Verglas, neige... Conduire en hiver : des conditions météorologiques qui exigent la plus grande vigilance de la part du conducteur. Dès la fin octobre, il faut se réhabituer à la conduite de nuit sous la pluie, composer avec le brouillard, ou le soleil bas qui se reflète sur le bitume mouillé.

Intempéries, la bonne conduite en auto

Au volant, faites face aux intempéries

Quelle que soit la saison, mais en particulier l’hiver, prenez le volant en toute sécurité :

- ouvrez l’œil quand vous vous engagez dans un virage : les tapis de feuilles mortes détrempées, en ville ou dans les zones boisées, mais aussi les traînées de boue laissées par les véhicules agricoles, glissent tout autant que du verglas ;
- en cas de pluie, doublez les distances de sécurité et respectez les limites de 80 km/h sur route, et de 110 km/h sur autoroute : les distances de freinage augmentent de 30 % sur sol mouillé ;
- si vous conduisez la nuit, sachez que cela occasionne une fatigue visuelle et nerveuse, d’autant plus s’il pleut. Une pause s’impose alors toutes les heures ;
- en cas de brouillard, évitez le phénomène d’emballement (on colle au conducteur de devant pour ne pas perdre de vue ses feux arrière. Celui-ci, stressé d'être collé, accélère pour prendre ses distances. Et ainsi de suite.)

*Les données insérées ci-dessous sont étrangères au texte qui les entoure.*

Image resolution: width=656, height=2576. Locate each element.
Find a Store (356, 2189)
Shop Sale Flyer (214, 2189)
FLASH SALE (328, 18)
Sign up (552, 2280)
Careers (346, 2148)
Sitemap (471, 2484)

Prudence sur les routes enneigées

Quant à la conduite sur neige, une seule règle prévaut : roulez lentement, voire très lentement, comme si votre voiture n’avait pas de freins. C’est d’ailleurs tout comme, elle se comporte plus comme une luge dès que vous tentez de ralentir.

C’est pourquoi, sur une route enneigée :

- utilisez le frein moteur ;
- évitez d’appuyer sur l’accélérateur ;
- appuyez sur la pédale de frein seulement en cas d’urgence et à très faible allure.

Si vous êtes possesseur d’un 4x4 ou d’un SUV, sachez que les quatre roues motrices le sont à l’accélération. Mais pas à la décélération car, faute de patinage, les roues arrière ne sont pas motrices… Attention dans les descentes !

Prêtez attention aux alertes météo

Évitez de prendre le volant en cas de phénomènes climatiques exceptionnels :

- la pluie verglaçante, qui tombe sur un sol gelé, transforme instantanément la route en patinoire et interdit tout secours ;
- l’avis de coup de vent ou de tempête est à prendre en compte pour les conducteurs de véhicules hauts (SUV, 4x4) ou de moto, sensibles aux bourrasques ;
- des chutes de neige, même légères, accompagnées de vent fort, peuvent former, par endroits, des congères infranchissables.

N'oubliez jamais que d'autres usagers peuvent être moins à l'aise ou moins bien préparés que vous. Le conducteur qui vous précède combat peut-être la buée avec un chiffon, voit mal la nuit ou panique en sentant sa voiture glisser… Respectez les distances de sécurité pour anticiper toute défaillance ; vous n’êtes jamais seul sur la route.

En hiver, pensez aussi aux animaux sauvages, qui se déplacent au lever et à la tombée du jour, ce qui coïncide avec le moment des trajets domicile-travail.